::: RECORDS SUPPLIED :::
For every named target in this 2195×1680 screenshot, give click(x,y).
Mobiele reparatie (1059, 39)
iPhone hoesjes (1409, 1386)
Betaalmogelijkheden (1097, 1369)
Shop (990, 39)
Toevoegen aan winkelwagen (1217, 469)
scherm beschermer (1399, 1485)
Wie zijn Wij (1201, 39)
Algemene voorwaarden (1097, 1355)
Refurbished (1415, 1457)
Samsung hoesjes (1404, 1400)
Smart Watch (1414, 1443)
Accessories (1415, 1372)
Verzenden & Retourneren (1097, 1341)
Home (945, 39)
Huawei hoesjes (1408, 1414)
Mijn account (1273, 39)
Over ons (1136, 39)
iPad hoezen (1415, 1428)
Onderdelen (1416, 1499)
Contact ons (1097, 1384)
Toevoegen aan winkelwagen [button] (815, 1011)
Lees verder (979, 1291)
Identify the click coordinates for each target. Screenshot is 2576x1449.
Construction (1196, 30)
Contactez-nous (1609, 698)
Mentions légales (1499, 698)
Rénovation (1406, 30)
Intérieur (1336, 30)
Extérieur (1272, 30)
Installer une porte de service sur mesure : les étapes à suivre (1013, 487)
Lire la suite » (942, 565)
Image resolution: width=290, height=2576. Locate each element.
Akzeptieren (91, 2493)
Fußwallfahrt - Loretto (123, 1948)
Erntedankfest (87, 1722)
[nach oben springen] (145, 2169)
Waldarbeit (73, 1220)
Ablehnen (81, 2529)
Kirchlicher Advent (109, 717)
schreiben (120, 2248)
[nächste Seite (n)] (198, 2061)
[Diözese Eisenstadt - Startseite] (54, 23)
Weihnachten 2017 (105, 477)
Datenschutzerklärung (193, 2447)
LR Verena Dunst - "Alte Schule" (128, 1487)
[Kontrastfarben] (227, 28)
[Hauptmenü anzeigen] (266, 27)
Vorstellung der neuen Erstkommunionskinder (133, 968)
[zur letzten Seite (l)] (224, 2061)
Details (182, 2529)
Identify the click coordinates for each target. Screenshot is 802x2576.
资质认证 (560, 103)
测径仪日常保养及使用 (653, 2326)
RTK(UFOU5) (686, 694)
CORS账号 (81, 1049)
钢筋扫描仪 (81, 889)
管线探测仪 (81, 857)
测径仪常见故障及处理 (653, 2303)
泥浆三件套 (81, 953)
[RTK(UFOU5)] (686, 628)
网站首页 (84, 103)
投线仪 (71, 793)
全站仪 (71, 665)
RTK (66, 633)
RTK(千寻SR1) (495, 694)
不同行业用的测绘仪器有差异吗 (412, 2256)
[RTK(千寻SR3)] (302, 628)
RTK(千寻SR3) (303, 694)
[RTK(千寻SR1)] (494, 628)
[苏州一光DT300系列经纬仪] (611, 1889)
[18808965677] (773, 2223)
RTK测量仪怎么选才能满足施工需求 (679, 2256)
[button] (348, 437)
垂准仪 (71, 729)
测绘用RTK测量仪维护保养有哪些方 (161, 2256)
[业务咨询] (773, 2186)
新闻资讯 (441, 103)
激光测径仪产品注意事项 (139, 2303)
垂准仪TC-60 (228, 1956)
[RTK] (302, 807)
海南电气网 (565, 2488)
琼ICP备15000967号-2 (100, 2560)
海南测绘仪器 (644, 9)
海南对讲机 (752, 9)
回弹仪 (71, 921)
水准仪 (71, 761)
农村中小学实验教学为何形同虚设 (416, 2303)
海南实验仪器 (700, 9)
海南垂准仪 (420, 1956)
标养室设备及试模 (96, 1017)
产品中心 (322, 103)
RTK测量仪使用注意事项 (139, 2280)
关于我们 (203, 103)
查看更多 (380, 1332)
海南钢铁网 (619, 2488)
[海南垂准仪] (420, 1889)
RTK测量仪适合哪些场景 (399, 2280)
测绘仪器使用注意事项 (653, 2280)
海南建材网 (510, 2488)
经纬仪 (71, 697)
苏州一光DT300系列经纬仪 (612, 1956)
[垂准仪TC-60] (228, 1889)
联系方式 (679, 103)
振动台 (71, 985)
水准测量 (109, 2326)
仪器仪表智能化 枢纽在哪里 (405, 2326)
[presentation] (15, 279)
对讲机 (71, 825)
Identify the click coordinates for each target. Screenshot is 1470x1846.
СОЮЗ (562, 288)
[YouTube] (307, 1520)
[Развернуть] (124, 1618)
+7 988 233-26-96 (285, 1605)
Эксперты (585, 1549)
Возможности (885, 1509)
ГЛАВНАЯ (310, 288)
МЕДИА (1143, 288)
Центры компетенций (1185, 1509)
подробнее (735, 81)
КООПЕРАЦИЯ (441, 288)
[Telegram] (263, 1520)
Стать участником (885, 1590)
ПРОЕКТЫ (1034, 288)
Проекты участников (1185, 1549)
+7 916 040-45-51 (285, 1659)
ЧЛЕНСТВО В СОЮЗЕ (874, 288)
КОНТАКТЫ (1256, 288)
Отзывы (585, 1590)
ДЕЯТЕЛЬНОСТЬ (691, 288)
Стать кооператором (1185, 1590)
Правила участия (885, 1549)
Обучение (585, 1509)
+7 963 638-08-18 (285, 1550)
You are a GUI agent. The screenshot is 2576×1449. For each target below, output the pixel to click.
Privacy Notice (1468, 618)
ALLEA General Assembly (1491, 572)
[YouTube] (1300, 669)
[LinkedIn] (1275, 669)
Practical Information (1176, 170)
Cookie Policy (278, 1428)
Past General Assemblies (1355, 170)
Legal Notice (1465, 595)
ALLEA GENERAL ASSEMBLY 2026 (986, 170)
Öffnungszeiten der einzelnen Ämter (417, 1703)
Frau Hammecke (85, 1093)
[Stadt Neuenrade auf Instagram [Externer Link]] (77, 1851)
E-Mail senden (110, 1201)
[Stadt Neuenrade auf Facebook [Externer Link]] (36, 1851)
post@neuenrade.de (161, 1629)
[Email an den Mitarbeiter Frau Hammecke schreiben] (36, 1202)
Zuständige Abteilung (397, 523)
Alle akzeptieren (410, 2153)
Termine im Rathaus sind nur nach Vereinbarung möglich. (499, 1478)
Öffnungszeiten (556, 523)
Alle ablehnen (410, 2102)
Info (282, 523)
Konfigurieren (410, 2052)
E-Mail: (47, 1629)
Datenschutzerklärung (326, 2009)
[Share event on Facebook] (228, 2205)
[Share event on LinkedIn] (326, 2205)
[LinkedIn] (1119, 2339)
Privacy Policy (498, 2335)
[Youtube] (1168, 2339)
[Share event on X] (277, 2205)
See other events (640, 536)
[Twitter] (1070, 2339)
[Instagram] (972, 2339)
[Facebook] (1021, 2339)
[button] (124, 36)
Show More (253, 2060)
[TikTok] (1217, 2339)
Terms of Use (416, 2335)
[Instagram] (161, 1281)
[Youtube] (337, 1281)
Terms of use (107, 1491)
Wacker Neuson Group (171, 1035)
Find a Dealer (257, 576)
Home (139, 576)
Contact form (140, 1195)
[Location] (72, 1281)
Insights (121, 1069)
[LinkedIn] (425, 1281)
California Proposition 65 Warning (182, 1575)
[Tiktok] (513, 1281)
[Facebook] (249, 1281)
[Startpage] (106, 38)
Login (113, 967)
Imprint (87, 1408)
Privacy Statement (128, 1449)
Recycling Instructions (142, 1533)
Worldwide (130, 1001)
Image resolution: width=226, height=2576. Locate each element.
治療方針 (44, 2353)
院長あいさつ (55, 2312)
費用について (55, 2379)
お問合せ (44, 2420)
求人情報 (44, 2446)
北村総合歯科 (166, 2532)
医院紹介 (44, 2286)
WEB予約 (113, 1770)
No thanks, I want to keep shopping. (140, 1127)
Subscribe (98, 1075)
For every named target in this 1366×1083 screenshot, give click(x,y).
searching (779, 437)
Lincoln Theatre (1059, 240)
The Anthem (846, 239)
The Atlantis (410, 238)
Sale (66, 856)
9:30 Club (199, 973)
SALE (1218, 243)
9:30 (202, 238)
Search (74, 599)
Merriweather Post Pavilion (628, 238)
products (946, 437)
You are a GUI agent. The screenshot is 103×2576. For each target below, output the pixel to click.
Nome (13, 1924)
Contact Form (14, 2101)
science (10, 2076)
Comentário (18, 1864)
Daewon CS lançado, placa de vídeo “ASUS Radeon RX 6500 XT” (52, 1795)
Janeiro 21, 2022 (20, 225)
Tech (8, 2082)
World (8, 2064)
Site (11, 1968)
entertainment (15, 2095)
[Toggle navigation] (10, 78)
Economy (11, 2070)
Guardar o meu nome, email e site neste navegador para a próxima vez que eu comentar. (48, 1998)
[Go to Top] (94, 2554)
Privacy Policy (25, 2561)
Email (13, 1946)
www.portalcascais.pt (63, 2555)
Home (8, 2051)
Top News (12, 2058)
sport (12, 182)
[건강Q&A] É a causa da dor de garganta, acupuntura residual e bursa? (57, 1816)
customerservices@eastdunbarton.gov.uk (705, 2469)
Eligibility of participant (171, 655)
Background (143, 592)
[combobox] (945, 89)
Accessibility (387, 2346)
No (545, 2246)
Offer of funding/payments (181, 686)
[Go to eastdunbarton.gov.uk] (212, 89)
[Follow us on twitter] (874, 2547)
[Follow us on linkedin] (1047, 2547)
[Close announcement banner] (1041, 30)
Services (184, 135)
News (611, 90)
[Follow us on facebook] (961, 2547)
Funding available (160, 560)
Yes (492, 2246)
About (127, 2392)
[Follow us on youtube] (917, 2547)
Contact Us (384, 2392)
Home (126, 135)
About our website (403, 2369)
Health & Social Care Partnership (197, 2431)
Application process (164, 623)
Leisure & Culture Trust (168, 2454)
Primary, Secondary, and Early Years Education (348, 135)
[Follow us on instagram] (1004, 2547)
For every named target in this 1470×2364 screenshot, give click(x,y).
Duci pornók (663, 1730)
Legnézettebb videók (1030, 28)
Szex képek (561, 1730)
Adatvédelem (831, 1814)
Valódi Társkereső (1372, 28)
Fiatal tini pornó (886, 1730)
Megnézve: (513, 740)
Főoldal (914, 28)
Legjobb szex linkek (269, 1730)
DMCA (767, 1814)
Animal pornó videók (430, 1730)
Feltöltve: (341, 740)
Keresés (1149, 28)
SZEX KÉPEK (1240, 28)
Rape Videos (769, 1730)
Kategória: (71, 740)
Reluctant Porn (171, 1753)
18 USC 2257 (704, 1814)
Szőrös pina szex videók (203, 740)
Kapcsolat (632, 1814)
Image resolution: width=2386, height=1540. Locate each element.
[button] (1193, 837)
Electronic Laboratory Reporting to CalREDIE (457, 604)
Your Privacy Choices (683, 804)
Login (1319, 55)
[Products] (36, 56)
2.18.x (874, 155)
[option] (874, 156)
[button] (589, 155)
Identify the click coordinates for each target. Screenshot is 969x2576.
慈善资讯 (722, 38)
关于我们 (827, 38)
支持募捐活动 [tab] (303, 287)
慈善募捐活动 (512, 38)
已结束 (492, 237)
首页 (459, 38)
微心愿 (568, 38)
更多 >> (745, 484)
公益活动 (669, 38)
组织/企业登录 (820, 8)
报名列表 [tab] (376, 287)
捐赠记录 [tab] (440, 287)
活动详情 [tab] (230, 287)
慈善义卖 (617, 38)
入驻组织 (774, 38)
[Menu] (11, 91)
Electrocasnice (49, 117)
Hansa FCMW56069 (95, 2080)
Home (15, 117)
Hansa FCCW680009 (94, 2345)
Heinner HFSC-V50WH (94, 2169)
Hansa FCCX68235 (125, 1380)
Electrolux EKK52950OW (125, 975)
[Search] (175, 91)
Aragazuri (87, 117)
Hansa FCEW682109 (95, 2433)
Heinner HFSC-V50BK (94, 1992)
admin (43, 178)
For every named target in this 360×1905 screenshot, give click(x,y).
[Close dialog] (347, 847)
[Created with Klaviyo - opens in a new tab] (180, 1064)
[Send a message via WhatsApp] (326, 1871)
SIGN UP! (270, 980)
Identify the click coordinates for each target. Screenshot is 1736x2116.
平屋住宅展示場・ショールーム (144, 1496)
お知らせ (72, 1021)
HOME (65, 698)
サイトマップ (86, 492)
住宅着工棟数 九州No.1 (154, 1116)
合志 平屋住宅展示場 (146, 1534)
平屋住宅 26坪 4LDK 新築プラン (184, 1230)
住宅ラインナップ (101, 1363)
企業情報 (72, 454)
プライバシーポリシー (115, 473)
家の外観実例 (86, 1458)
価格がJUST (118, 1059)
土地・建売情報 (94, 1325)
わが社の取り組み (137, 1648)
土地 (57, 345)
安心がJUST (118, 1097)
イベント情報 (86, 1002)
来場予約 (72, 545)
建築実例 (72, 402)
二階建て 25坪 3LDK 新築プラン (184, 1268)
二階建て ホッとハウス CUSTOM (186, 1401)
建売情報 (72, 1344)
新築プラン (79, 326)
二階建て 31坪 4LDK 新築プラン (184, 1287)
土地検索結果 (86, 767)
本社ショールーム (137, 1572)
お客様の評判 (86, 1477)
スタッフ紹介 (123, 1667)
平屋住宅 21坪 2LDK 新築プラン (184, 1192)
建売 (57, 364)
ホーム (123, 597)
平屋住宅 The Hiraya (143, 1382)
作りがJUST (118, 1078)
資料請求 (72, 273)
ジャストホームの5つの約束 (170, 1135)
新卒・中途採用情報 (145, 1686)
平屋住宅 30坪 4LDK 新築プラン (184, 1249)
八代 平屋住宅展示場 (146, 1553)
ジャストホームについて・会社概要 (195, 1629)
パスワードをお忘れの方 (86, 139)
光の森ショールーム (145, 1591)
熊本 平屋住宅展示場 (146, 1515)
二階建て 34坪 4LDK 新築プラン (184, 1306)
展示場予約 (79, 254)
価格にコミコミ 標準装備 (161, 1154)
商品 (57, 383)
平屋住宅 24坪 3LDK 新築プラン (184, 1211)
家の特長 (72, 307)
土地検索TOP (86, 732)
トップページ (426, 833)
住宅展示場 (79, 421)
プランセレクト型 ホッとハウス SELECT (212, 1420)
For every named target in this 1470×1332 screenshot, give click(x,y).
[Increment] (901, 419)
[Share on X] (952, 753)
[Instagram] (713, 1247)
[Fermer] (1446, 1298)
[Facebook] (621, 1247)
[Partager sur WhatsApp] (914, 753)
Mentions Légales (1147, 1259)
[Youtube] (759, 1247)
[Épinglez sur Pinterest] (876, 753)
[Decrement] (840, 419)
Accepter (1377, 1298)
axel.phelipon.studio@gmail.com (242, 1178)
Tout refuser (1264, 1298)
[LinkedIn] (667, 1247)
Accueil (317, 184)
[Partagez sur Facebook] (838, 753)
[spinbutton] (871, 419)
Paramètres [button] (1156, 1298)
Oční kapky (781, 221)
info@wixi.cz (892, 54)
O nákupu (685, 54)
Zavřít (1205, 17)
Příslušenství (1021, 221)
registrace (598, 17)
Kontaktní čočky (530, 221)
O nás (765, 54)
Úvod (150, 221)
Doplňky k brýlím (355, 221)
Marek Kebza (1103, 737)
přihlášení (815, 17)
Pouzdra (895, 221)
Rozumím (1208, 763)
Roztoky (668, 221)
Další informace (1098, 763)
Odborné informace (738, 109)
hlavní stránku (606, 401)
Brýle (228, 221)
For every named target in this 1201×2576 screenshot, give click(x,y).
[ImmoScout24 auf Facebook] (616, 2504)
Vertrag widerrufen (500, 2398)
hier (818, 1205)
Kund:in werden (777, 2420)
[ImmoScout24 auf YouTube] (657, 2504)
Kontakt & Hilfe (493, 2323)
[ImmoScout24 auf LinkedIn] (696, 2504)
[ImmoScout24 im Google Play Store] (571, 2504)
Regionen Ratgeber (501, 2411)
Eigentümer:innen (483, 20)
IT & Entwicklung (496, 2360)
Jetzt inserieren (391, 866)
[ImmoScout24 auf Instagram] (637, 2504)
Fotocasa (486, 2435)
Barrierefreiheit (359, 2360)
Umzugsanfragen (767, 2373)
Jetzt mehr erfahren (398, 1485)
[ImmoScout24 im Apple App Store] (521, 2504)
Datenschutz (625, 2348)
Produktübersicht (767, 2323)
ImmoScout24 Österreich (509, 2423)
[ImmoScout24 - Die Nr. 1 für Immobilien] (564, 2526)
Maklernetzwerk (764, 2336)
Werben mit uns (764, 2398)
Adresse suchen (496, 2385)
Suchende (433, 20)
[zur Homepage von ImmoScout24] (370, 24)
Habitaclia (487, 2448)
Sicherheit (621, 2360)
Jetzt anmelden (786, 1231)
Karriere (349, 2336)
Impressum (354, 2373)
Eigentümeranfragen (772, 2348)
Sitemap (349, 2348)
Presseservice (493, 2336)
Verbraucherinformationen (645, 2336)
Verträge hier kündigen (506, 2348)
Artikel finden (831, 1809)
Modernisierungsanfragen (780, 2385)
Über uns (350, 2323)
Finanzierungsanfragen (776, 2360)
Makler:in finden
:::
**TASK REQUIREMENTS**
Look above for the line holding "[Partager sur WhatsApp] (914, 753)" and the line holding "Kontaktní čočky (530, 221)". Retype both, and every line between them, word for word and nothing else.

**WRITTEN REPLY**
[Partager sur WhatsApp] (914, 753)
Mentions Légales (1147, 1259)
[Youtube] (759, 1247)
[Épinglez sur Pinterest] (876, 753)
[Decrement] (840, 419)
Accepter (1377, 1298)
axel.phelipon.studio@gmail.com (242, 1178)
Tout refuser (1264, 1298)
[LinkedIn] (667, 1247)
Accueil (317, 184)
[Partagez sur Facebook] (838, 753)
[spinbutton] (871, 419)
Paramètres [button] (1156, 1298)
Oční kapky (781, 221)
info@wixi.cz (892, 54)
O nákupu (685, 54)
Zavřít (1205, 17)
Příslušenství (1021, 221)
registrace (598, 17)
Kontaktní čočky (530, 221)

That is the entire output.